Rewrite the entries from the line with "Screen dimensions: 890x551" to the line with "Action: point(762,887)" as a Markdown table with the columns Row and Line, one numbered row per line, leaving out blank lines.

Dataset excerpts:

[Begin]

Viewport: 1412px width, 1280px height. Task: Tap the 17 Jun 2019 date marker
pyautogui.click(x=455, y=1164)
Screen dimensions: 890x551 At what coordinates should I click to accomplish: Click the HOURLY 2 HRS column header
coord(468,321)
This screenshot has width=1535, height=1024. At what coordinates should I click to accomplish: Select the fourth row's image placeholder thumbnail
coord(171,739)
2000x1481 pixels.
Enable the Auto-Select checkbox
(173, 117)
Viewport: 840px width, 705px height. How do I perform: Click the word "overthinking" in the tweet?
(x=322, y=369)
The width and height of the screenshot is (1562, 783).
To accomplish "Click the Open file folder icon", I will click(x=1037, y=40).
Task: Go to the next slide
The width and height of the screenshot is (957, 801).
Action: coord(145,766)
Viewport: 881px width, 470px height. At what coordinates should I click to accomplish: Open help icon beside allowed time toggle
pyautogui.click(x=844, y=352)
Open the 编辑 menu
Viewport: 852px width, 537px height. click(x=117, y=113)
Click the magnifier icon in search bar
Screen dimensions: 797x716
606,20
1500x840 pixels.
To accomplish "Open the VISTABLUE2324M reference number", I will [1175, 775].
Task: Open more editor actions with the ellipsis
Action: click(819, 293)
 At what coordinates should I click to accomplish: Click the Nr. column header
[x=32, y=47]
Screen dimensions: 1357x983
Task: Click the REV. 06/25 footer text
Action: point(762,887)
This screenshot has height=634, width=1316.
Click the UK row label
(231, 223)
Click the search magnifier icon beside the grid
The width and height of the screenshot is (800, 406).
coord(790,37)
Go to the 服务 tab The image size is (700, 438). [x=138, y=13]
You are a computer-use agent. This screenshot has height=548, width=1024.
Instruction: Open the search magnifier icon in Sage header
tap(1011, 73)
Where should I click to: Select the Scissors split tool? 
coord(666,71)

[End]

In response:
| Row | Line |
|---|---|
| 1 | Screen dimensions: 890x551 At what coordinates should I click to accomplish: Click the HOURLY 2 HRS column header |
| 2 | coord(468,321) |
| 3 | This screenshot has width=1535, height=1024. At what coordinates should I click to accomplish: Select the fourth row's image placeholder thumbnail |
| 4 | coord(171,739) |
| 5 | 2000x1481 pixels. |
| 6 | Enable the Auto-Select checkbox |
| 7 | (173, 117) |
| 8 | Viewport: 840px width, 705px height. How do I perform: Click the word "overthinking" in the tweet? |
| 9 | (x=322, y=369) |
| 10 | The width and height of the screenshot is (1562, 783). |
| 11 | To accomplish "Click the Open file folder icon", I will click(x=1037, y=40). |
| 12 | Task: Go to the next slide |
| 13 | The width and height of the screenshot is (957, 801). |
| 14 | Action: coord(145,766) |
| 15 | Viewport: 881px width, 470px height. At what coordinates should I click to accomplish: Open help icon beside allowed time toggle |
| 16 | pyautogui.click(x=844, y=352) |
| 17 | Open the 编辑 menu |
| 18 | Viewport: 852px width, 537px height. click(x=117, y=113) |
| 19 | Click the magnifier icon in search bar |
| 20 | Screen dimensions: 797x716 |
| 21 | 606,20 |
| 22 | 1500x840 pixels. |
| 23 | To accomplish "Open the VISTABLUE2324M reference number", I will [1175, 775]. |
| 24 | Task: Open more editor actions with the ellipsis |
| 25 | Action: click(819, 293) |
| 26 |  At what coordinates should I click to accomplish: Click the Nr. column header |
| 27 | [x=32, y=47] |
| 28 | Screen dimensions: 1357x983 |
| 29 | Task: Click the REV. 06/25 footer text |
| 30 | Action: point(762,887) |